● ASSIGNED TASK: Set down the full listing exactly as given. Any pictures are to be left out.

Start of GIVEN DATA

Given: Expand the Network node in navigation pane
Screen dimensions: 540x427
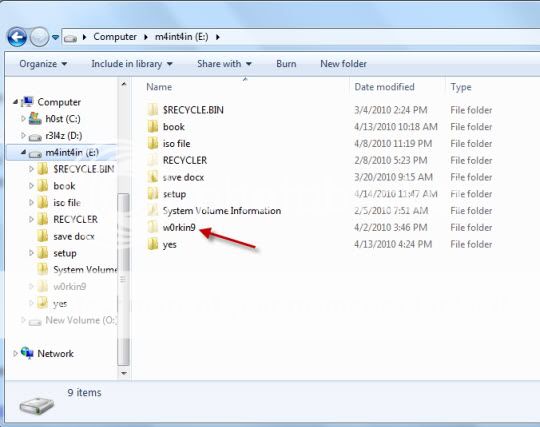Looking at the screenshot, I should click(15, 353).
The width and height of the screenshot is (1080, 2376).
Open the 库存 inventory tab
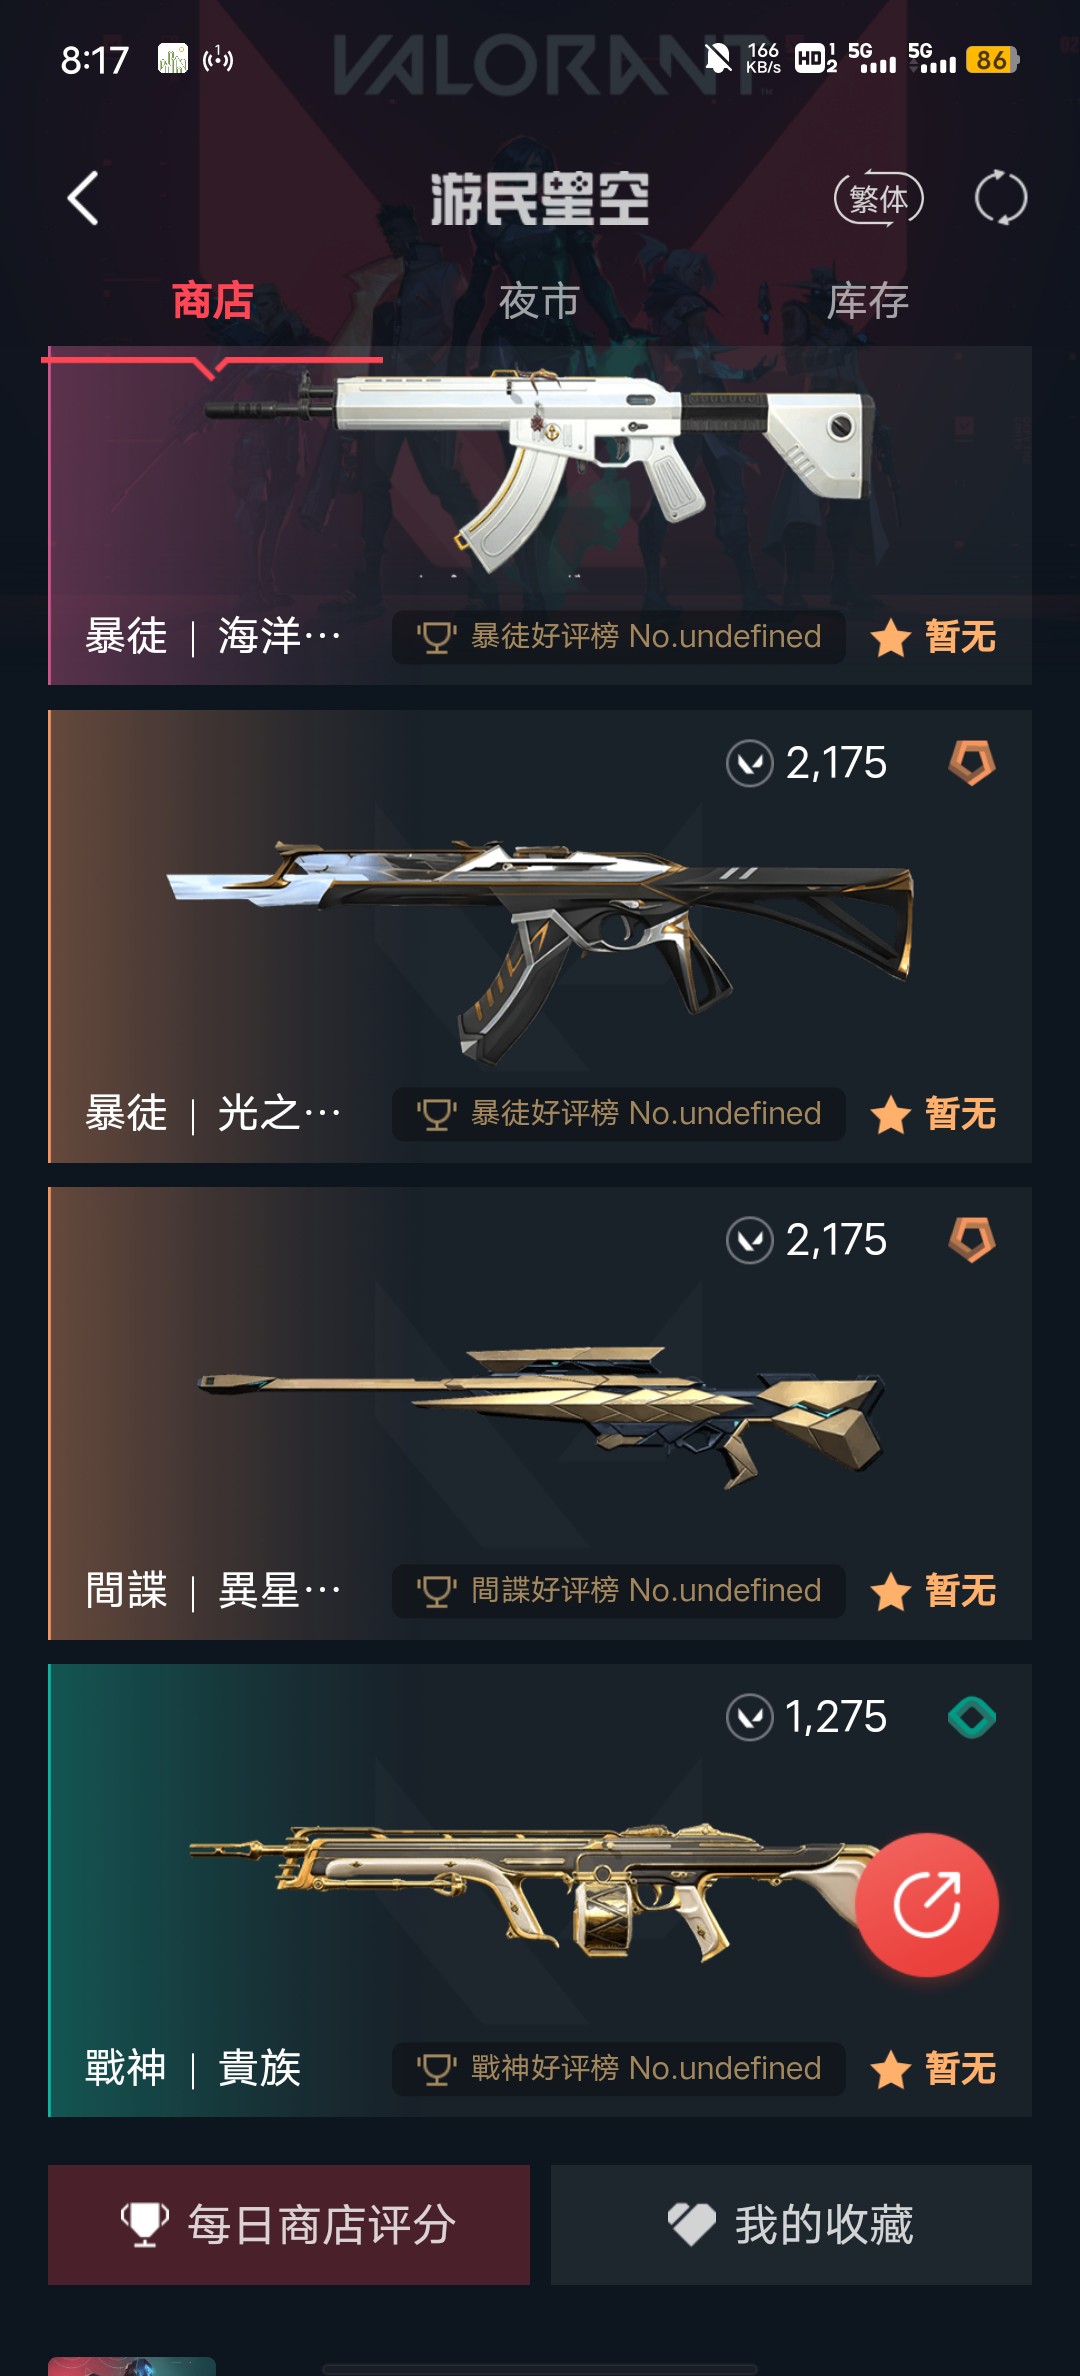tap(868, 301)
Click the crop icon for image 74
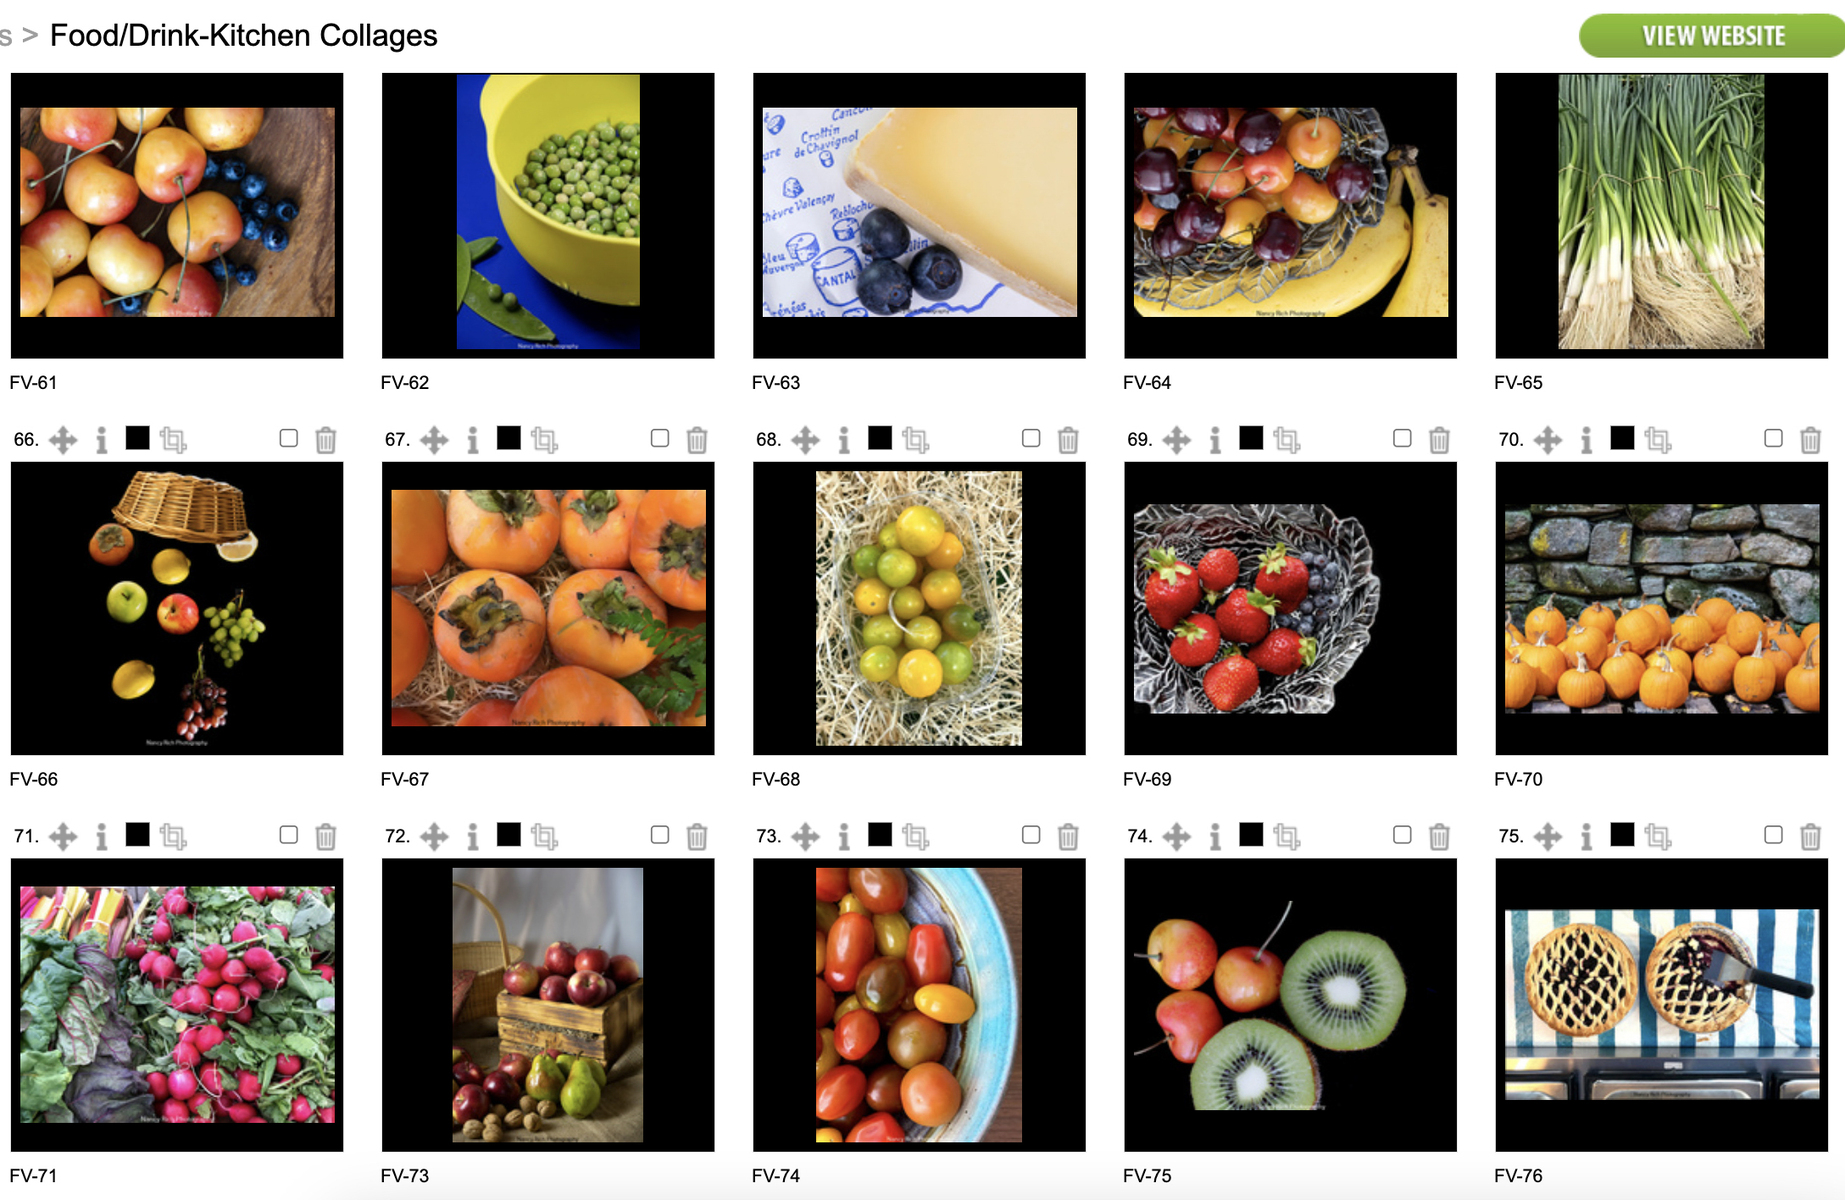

End of GIVEN DATA

● SOLUTION FOR THIS EXERCISE:
Given: Expand the Network node in navigation pane
Screen dimensions: 540x427
Looking at the screenshot, I should click(15, 353).
The width and height of the screenshot is (1080, 2376).
Open the 库存 inventory tab
tap(868, 301)
Click the crop icon for image 74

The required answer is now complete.